Le président letton, Edgars Rinkevics, a contredit les affirmations de Poutine et de la propagande d'État russe. «Nous savons tous très bien que les Russes vivant en Lettonie ne font pas l'objet de discriminations. Mais il y a des exigences tout à fait légitimes: la connaissance de la langue nationale est la base dans tout pays.»
Traitement controversé des retraités d'origine russe
Mais c'est surtout dans l'est du pays, à la frontière avec la Russie et la Biélorussie, que le russe est la langue quotidienne et familière. C'est aussi pour cette raison que plus de 60% des participants échouent la première fois aux tests de langue pour le niveau A2. Les exigences sont controversées. Les critiques font remarquer que la réglementation et les éventuelles expulsions touchent essentiellement des personnes âgées et vulnérables. Une catégorie de la population qui ne représente pas une menace pour la sécurité nationale. Beaucoup ont déjà passé toute leur vie en Lettonie.
Ceux qui parlent avec des Lettons, par exemple dans la vieille ville de Riga, entendent toujours dire qu'il y a eu suffisamment de temps pour apprendre la langue. Ce sont les jeunes qui devraient faire des efforts. Mais le gouvernement aurait pu exiger cela, il y a 30 ans déjà, après l'indépendance. C'est une «connerie» d'expulser des personnes âgées, dit par exemple le retraité Gunars à l'agence de presse allemande dans la rue. Laura, une jeune passante, estime qu'«il est évident qu'une grand-mère âgée n'apprendra pas soudainement le letton du jour au lendemain.»
Selon leurs propres dires, certaines personnes concernées ne savent d'ailleurs absolument pas où elles iraient après une expulsion de Lettonie.
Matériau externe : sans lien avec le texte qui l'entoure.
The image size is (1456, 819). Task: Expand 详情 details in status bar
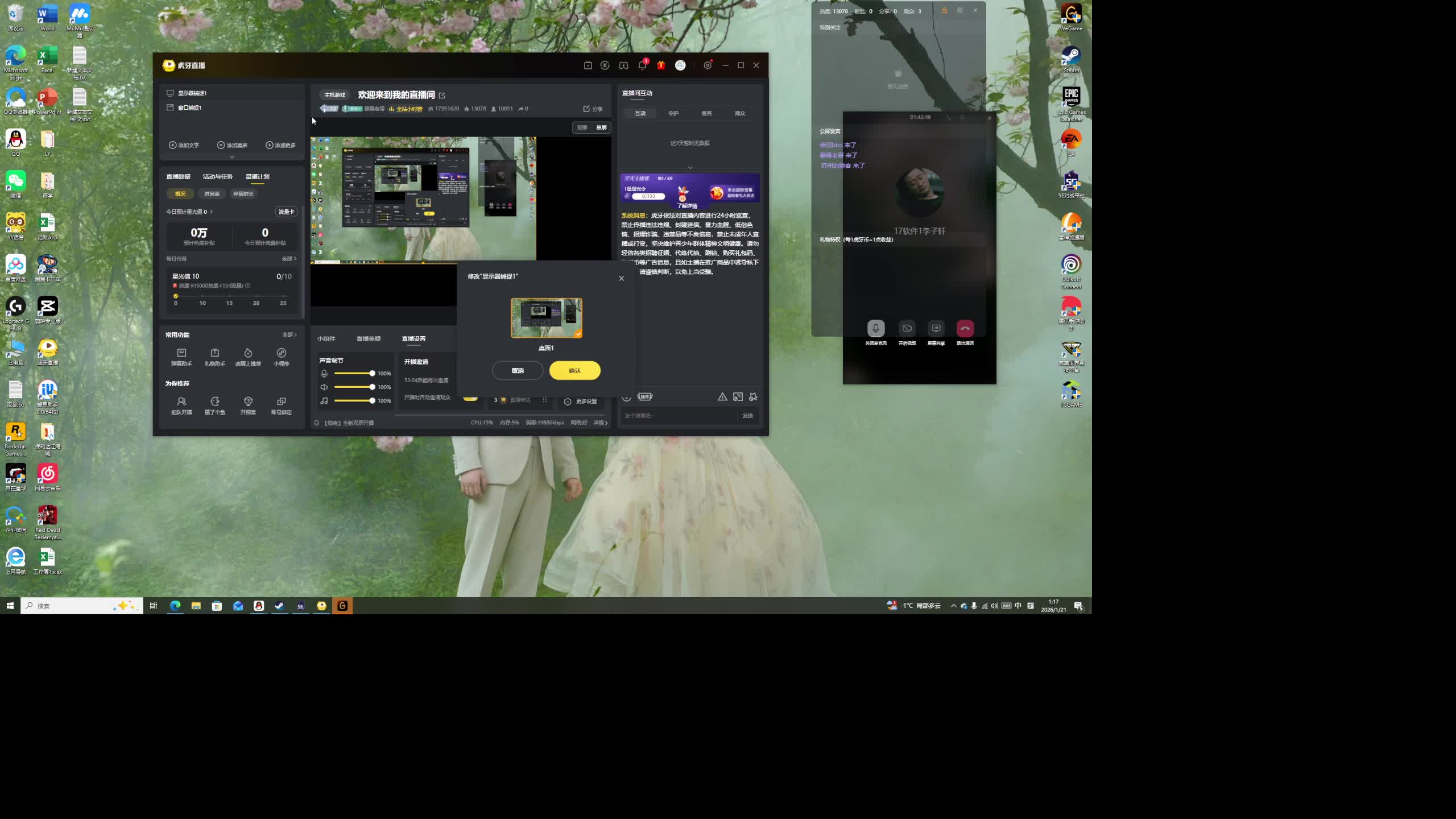click(600, 423)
Certains participants aux examens de langue lettone ont déclaré à l'agence de presse qu'ils n'étaient pas du tout originaires de Russie et qu'ils ne possédaient pas non plus de famille dans le pays. Ils avaient autrefois acquis la citoyenneté russe avant tout pour toucher une pension de là-bas. Mais certains vivent désormais dans la misère, car ils n'ont plus de statut de séjour légal sans test linguistique. Ils n'ont donc plus droit aux prestations sociales.
La Russie crée un programme pour ses citoyens à l'étranger
Mi-janvier, l'expulsion de Boris Katkow (82 ans), qui avait vécu plus de 50 ans en Lettonie, a fait sensation en Russie. Le président d'une organisation de coopération russo-lettone avait été expulsé parce que, selon les autorités de Riga, il représentait un risque pour la sécurité nationale du pays.
Boris Katkow a dû quitter les treize membres de sa famille, dont ses petits-enfants qui sont quasiment tous des citoyens lettons, a rapporté le journal gouvernemental «Rossijskaja Gaseta». «J'ai tout simplement été déposé à la frontière», a-t-il déclaré en larmes dans une vidéo. Il a trouvé refuge dans la région russe voisine de Kaliningrad, située sur la mer Baltique.
Il n'est pas question pour Poutine d'envahir les pays baltes de l'OTAN avec l'armée pour protéger les citoyens russes. Il a au contraire ordonné l'élaboration d'un programme de rapatriement des Russes en cas de «déportation illégale». Un nouvel institut pour le rapatriement doit aider les personnes d'origine russe qui vivaient déjà de manière permanente à l'étranger avant le début de la guerre, le 24 février 2022, à s'installer dans leur pays ou dans celui de leurs ancêtres.